WHAT THE TASK ASKS: The answer required is how many lines of the following entries contain the word "below", with no other words.

RECORDS SUPPLIED:

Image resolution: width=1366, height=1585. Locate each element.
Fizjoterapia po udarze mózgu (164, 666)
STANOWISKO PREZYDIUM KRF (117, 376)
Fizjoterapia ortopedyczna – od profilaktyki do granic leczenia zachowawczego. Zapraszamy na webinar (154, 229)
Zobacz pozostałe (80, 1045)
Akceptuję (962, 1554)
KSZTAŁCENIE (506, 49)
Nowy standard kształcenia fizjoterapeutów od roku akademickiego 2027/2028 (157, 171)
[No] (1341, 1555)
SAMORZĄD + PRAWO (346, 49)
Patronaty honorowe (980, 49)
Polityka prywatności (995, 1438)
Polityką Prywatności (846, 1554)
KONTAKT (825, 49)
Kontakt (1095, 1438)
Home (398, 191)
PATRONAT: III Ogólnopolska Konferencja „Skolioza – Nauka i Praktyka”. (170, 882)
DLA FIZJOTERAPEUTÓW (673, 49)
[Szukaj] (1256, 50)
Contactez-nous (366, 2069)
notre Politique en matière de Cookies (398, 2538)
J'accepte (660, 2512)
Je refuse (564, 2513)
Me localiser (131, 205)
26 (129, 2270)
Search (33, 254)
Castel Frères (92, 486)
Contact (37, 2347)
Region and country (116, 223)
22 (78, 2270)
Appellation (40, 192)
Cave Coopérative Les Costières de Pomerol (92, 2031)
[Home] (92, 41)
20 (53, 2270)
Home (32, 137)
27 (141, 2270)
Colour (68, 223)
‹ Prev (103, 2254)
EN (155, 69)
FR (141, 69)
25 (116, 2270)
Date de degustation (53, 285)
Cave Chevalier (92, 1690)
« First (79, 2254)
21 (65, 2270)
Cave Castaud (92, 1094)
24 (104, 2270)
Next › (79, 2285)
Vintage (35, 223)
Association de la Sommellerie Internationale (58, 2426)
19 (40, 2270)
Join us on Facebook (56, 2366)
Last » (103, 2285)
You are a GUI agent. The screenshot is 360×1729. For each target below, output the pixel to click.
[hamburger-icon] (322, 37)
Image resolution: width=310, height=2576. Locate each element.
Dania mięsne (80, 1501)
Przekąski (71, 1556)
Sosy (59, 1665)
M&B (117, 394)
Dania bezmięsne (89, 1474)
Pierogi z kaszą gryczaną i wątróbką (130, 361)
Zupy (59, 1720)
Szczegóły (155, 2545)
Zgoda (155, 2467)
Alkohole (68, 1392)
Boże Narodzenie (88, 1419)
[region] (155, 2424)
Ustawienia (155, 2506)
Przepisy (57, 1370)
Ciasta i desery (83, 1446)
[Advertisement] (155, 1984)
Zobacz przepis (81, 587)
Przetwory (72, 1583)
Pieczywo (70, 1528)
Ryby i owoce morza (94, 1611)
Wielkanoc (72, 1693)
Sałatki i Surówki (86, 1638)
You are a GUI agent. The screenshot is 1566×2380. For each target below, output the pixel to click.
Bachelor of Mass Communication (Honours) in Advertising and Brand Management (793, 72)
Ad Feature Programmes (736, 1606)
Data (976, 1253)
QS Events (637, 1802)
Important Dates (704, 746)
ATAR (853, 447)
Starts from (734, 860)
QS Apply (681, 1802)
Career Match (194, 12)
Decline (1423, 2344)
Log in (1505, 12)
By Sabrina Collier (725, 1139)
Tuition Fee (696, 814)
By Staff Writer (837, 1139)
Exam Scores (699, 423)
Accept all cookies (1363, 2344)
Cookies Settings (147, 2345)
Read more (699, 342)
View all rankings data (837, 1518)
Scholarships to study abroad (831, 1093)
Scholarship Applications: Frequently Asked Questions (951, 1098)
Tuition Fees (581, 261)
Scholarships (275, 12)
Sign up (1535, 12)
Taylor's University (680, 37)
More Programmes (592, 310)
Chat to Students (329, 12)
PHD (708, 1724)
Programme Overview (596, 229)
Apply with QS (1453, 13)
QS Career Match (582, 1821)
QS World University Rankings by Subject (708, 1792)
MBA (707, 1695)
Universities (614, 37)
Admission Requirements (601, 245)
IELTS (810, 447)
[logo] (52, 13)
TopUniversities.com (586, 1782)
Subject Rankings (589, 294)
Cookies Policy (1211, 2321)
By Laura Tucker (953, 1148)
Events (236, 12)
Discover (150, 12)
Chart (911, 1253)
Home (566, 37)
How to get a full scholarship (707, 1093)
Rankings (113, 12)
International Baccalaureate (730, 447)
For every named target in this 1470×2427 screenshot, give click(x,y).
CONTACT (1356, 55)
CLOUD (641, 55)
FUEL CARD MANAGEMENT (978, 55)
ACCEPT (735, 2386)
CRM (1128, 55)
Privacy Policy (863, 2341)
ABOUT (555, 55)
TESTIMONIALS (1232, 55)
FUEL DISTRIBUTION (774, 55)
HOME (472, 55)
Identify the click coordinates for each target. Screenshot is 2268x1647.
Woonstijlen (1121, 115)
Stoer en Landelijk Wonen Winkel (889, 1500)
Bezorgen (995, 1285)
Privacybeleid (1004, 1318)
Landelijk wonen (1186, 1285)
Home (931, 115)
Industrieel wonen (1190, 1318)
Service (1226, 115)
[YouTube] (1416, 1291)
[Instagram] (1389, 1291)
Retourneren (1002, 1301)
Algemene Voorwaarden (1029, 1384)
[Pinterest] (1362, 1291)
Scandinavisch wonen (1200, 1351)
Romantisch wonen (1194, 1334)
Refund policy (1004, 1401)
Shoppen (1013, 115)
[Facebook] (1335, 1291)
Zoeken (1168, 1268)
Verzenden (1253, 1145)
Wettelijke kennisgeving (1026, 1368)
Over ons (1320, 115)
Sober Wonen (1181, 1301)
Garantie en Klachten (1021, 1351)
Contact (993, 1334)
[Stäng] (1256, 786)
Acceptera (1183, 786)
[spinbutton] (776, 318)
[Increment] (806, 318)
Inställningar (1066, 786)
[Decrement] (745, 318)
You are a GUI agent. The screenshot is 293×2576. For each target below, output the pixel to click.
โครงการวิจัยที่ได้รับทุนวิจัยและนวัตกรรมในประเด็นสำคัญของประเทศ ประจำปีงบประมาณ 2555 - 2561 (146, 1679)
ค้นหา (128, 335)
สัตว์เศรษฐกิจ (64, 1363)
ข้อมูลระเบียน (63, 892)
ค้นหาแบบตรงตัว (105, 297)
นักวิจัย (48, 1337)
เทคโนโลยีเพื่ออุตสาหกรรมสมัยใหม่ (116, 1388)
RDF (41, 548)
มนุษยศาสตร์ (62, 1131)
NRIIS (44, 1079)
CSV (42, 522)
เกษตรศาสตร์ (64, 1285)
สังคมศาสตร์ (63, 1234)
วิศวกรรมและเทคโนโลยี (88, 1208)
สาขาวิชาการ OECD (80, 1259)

RESPONSE AREA: 3